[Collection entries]

*****

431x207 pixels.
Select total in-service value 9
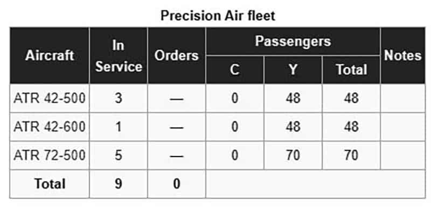(x=119, y=184)
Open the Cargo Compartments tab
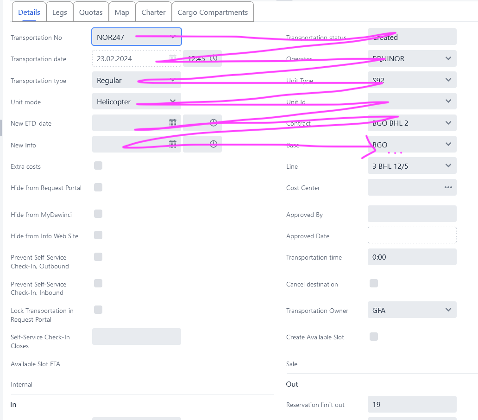 click(x=213, y=13)
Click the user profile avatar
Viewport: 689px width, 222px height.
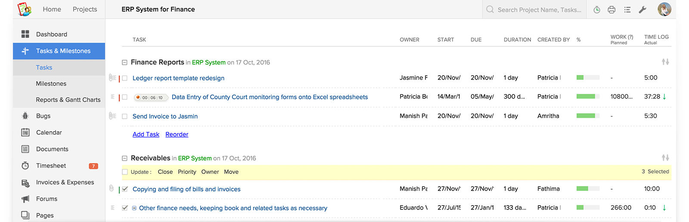pos(664,9)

*****

What you have to do
Without the pictures, give the entries above back exactly.

Exercise output
431x207 pixels.
Select total in-service value 9
(x=119, y=184)
Open the Cargo Compartments tab
 click(x=213, y=13)
Click the user profile avatar
Viewport: 689px width, 222px height.
pos(664,9)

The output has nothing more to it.